_Assignment_
For the records below, print the lines from the line with "You are a GUI" through the line with "Task: Click the Учасник" exactly as written; include both end lines and exclude the rest.

_Saved data entries_
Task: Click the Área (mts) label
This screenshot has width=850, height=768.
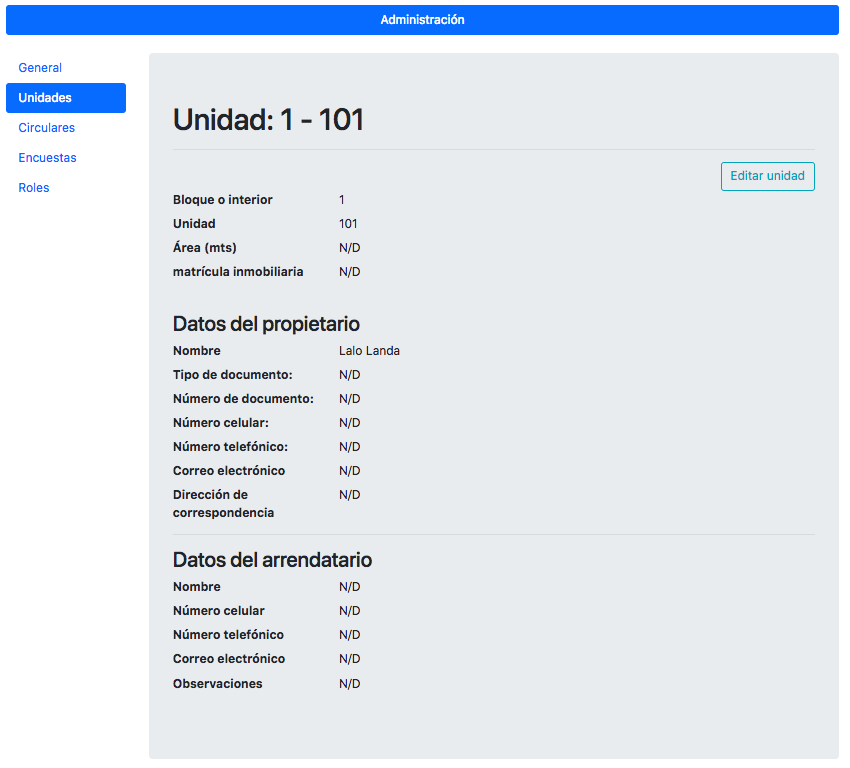Action: coord(205,248)
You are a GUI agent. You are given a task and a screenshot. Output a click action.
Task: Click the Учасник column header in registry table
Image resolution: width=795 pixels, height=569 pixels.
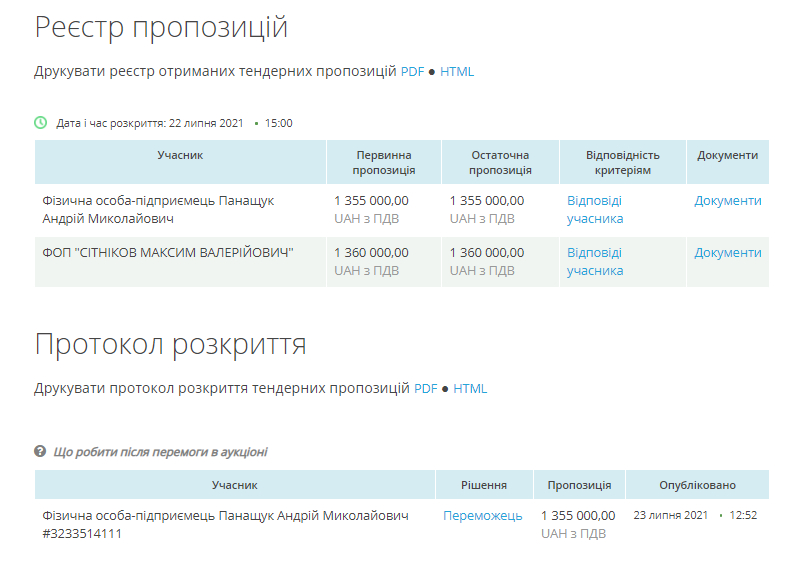pos(180,156)
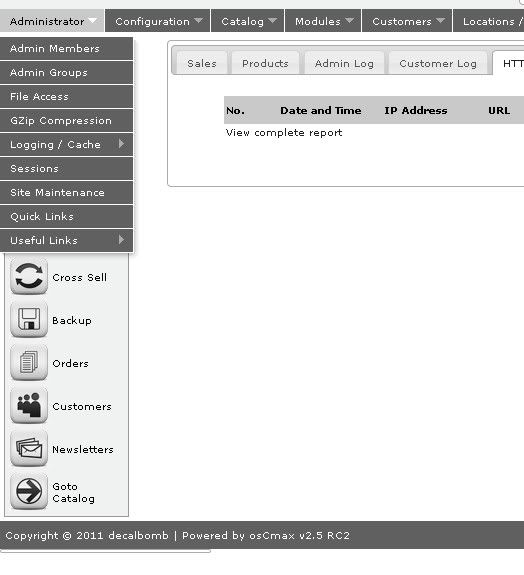Click the Goto Catalog arrow icon
This screenshot has width=524, height=575.
29,491
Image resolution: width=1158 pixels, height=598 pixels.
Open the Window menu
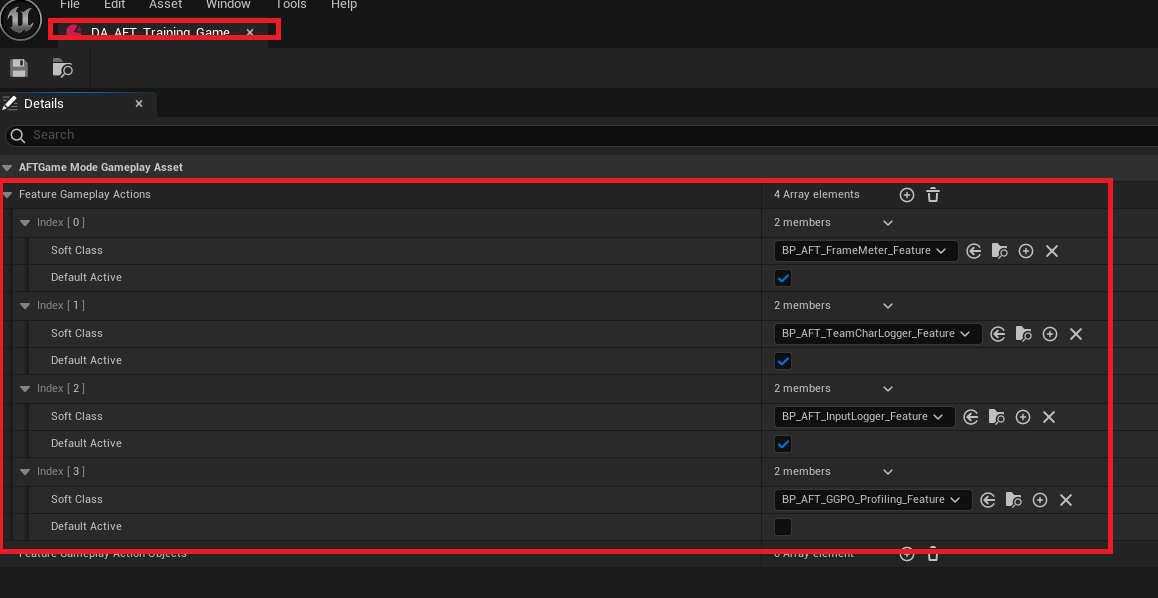(x=228, y=5)
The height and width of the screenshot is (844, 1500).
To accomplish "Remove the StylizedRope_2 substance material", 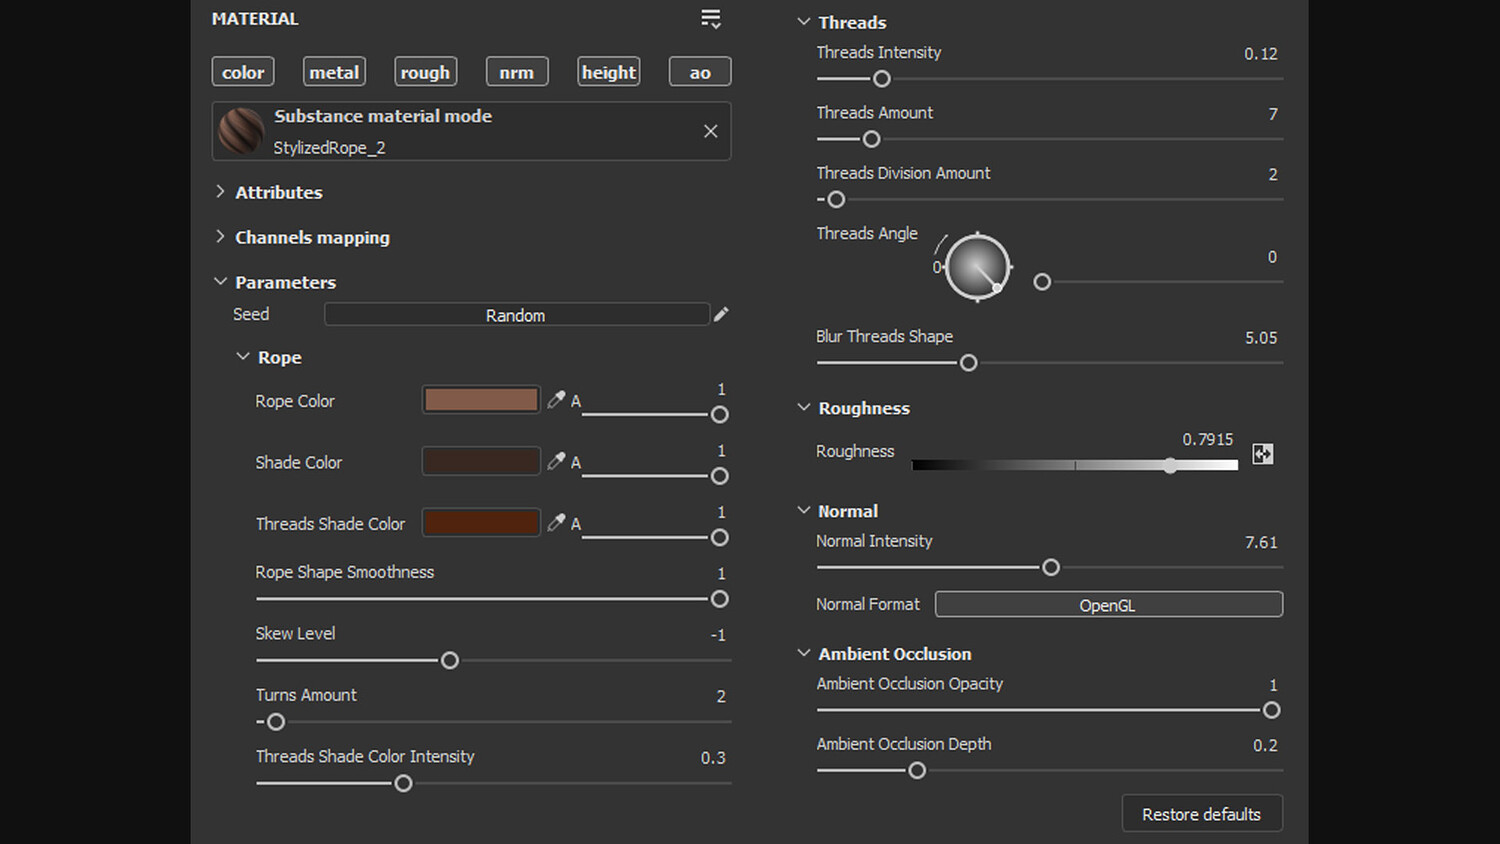I will click(710, 131).
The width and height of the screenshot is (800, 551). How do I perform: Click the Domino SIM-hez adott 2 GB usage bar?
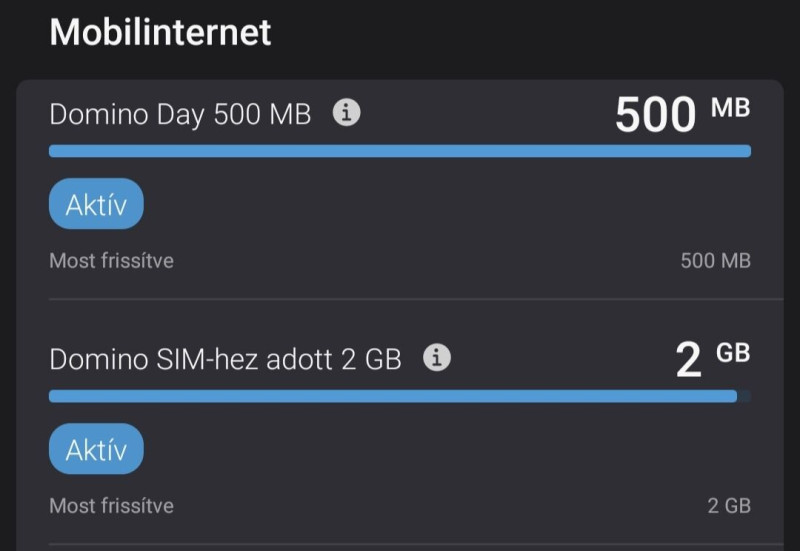(400, 396)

_Completed exercise_
You are a GUI agent. You are given a task and a screenshot. Output a click action.
Task: Click the Учасник column header in registry table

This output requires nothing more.